In its communiqué, the continental body says: “The AU decides, in line with the relevant AU instruments, in particular, the AU Constitutive Act, the Protocol Relating to the Establishment of the peace and Security Council of the African Union and the African Charter on Democracy, Elections and Governance, to immediately suspend the participation of the Republic of Niger from all activities of the AU and its organs and institutions until the effective restoration of constitutional order in the country.

“The AU in this regard, calls upon all Member States of the AU and the international community including bilateral and multilateral partners at large, to reject this unconstitutional change of government and to refrain from any action likely to grant legitimacy to the illegal regime in Niger.”

Tinubu, a smart guy, knows he cannot afford to fold his arms. He is striving to extricate himself from the ill-timed and ominous web in the face of stiff opposition of public opinion. Indeed, Nasir el-Rufai has said invasion of Niger is war on the North. His pronouncement is an echo of what some Northern Governors unequivocally said even though the waves of opposition to any war involving Nigeria are sweeping through every part of the country for very obvious reasons. Six states directly share borders with the Republic of Niger.

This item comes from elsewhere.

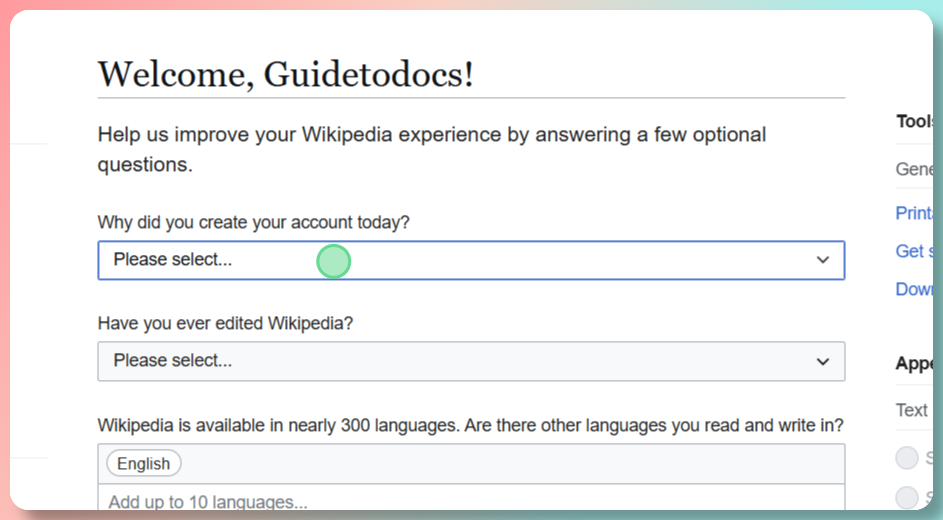Open the Printable version link in Tools
Screen dimensions: 943x520
914,213
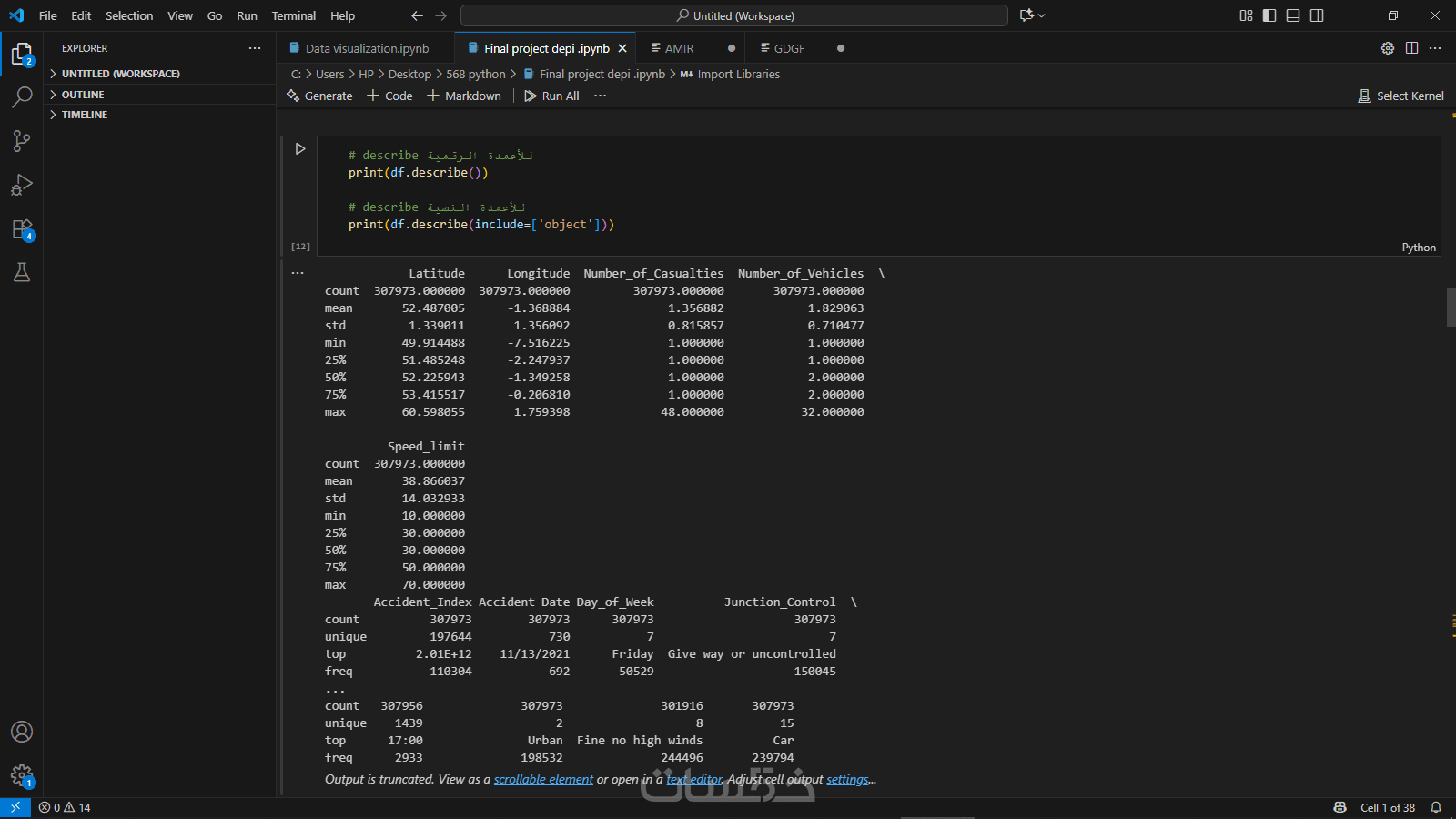Open the Search view in activity bar

22,96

A war will upscale the seemingly intractable security situation in the land, accentuated by Boko Haram insurgency and ravaging bandits setting fire on houses; and it will heighten social problems as refugees would swamp the IDP camps within the country which already has about two million displaced people around Maiduguri alone, and 700,000 in Katsina and more than one million in Benue and Niger states. The economy to support any war is in a shambles. Tinubu is therefore torn between satisfying his compatriots he leads and pleasing ECOWAS he heads in the name of Nigeria, the regional congregation that boasts of the hawk, Alassane Dramane Quattara, the Cote d’Ivoire President who is roaring to enter interminable years of hate in Niger versus the rest of ECOWAS shooting conflict. Three countries have already stationed their fighter jets in Niger to repel ECOWAS forces in case Quattara has way.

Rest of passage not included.